Task requirements -> Reproduce the data in full, exactly.

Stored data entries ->
◆ ◆ ◆ ◆

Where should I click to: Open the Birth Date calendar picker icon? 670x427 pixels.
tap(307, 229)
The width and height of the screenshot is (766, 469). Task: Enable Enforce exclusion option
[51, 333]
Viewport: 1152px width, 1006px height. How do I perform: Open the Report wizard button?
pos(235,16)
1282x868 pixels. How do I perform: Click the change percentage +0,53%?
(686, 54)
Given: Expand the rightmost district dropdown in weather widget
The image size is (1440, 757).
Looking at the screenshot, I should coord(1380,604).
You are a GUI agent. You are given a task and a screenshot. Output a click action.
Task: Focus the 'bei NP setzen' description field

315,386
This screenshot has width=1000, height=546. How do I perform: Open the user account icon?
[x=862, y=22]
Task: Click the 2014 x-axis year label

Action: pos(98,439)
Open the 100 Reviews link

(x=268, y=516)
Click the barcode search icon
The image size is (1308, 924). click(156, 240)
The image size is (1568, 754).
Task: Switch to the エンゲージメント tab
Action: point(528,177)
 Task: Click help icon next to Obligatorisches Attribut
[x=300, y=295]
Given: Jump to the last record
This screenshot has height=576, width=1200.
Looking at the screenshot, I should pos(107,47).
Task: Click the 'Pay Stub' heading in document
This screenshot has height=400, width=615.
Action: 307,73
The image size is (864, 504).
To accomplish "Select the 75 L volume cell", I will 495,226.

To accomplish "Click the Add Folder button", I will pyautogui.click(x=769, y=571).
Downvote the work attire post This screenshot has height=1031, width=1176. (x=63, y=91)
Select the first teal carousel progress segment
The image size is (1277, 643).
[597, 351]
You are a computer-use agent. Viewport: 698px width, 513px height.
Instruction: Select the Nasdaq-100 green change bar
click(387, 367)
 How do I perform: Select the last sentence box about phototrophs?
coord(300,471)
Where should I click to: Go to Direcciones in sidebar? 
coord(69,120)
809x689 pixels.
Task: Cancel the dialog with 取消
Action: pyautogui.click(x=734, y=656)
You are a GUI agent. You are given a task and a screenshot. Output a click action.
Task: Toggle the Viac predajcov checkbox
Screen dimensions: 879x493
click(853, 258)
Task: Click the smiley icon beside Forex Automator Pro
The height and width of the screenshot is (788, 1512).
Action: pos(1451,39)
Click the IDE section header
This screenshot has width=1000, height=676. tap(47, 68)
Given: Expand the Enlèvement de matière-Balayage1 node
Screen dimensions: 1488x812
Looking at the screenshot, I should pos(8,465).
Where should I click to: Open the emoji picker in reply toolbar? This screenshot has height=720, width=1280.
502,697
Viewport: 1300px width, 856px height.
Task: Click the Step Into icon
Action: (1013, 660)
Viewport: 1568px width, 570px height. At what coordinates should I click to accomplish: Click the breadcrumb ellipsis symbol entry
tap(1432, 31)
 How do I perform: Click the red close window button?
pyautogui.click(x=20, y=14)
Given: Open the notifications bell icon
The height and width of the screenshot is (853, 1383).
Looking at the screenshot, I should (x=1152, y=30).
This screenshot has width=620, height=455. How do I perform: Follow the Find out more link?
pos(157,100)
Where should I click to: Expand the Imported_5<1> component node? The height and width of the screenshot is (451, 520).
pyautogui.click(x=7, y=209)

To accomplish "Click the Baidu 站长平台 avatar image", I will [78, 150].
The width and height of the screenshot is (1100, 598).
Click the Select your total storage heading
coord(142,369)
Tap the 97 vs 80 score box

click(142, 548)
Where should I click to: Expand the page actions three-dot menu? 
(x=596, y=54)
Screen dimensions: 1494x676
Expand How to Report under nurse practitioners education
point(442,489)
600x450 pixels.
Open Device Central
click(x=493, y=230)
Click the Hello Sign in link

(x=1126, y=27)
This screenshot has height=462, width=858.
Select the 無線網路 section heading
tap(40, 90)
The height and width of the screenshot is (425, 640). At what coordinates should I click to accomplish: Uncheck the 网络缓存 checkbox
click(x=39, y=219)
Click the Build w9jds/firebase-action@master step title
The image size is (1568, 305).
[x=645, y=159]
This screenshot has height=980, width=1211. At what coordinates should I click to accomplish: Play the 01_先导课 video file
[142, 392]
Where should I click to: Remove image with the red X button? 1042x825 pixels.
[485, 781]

◆ ◆ ◆ ◆

Solution ->
Where should I click to: Open the Birth Date calendar picker icon? 670x427 pixels.
tap(307, 229)
The width and height of the screenshot is (766, 469). Task: Enable Enforce exclusion option
[51, 333]
Viewport: 1152px width, 1006px height. How do I perform: Open the Report wizard button?
pos(235,16)
1282x868 pixels. How do I perform: Click the change percentage +0,53%?
(686, 54)
Given: Expand the rightmost district dropdown in weather widget
The image size is (1440, 757).
Looking at the screenshot, I should coord(1380,604).
You are a GUI agent. You are given a task and a screenshot. Output a click action.
Task: Focus the 'bei NP setzen' description field

315,386
This screenshot has width=1000, height=546. How do I perform: Open the user account icon?
[x=862, y=22]
Task: Click the 2014 x-axis year label

Action: pos(98,439)
Open the 100 Reviews link

(x=268, y=516)
Click the barcode search icon
The image size is (1308, 924). click(156, 240)
The image size is (1568, 754).
Task: Switch to the エンゲージメント tab
Action: point(528,177)
 Task: Click help icon next to Obligatorisches Attribut
[x=300, y=295]
Given: Jump to the last record
This screenshot has height=576, width=1200.
Looking at the screenshot, I should pos(107,47).
Task: Click the 'Pay Stub' heading in document
This screenshot has height=400, width=615.
Action: 307,73
The image size is (864, 504).
To accomplish "Select the 75 L volume cell", I will 495,226.

To accomplish "Click the Add Folder button", I will pyautogui.click(x=769, y=571).
Downvote the work attire post This screenshot has height=1031, width=1176. (x=63, y=91)
Select the first teal carousel progress segment
The image size is (1277, 643).
[597, 351]
You are a computer-use agent. Viewport: 698px width, 513px height.
Instruction: Select the Nasdaq-100 green change bar
click(387, 367)
 How do I perform: Select the last sentence box about phototrophs?
coord(300,471)
Where should I click to: Go to Direcciones in sidebar? 
coord(69,120)
809x689 pixels.
Task: Cancel the dialog with 取消
Action: pyautogui.click(x=734, y=656)
You are a GUI agent. You are given a task and a screenshot. Output a click action.
Task: Toggle the Viac predajcov checkbox
Screen dimensions: 879x493
click(853, 258)
Task: Click the smiley icon beside Forex Automator Pro
The height and width of the screenshot is (788, 1512).
Action: pos(1451,39)
Click the IDE section header
This screenshot has width=1000, height=676. tap(47, 68)
Given: Expand the Enlèvement de matière-Balayage1 node
Screen dimensions: 1488x812
Looking at the screenshot, I should pos(8,465).
Where should I click to: Open the emoji picker in reply toolbar? This screenshot has height=720, width=1280.
502,697
Viewport: 1300px width, 856px height.
Task: Click the Step Into icon
Action: (1013, 660)
Viewport: 1568px width, 570px height. At what coordinates should I click to accomplish: Click the breadcrumb ellipsis symbol entry
tap(1432, 31)
 How do I perform: Click the red close window button?
pyautogui.click(x=20, y=14)
Given: Open the notifications bell icon
The height and width of the screenshot is (853, 1383).
Looking at the screenshot, I should (x=1152, y=30).
This screenshot has width=620, height=455. How do I perform: Follow the Find out more link?
pos(157,100)
Where should I click to: Expand the Imported_5<1> component node? The height and width of the screenshot is (451, 520).
pyautogui.click(x=7, y=209)

To accomplish "Click the Baidu 站长平台 avatar image", I will [78, 150].
The width and height of the screenshot is (1100, 598).
Click the Select your total storage heading
coord(142,369)
Tap the 97 vs 80 score box

click(142, 548)
Where should I click to: Expand the page actions three-dot menu? 
(x=596, y=54)
Screen dimensions: 1494x676
Expand How to Report under nurse practitioners education
point(442,489)
600x450 pixels.
Open Device Central
click(x=493, y=230)
Click the Hello Sign in link

(x=1126, y=27)
This screenshot has height=462, width=858.
Select the 無線網路 section heading
tap(40, 90)
The height and width of the screenshot is (425, 640). At what coordinates should I click to accomplish: Uncheck the 网络缓存 checkbox
click(x=39, y=219)
Click the Build w9jds/firebase-action@master step title
The image size is (1568, 305).
[x=645, y=159]
This screenshot has height=980, width=1211. At what coordinates should I click to accomplish: Play the 01_先导课 video file
[142, 392]
Where should I click to: Remove image with the red X button? 1042x825 pixels.
[485, 781]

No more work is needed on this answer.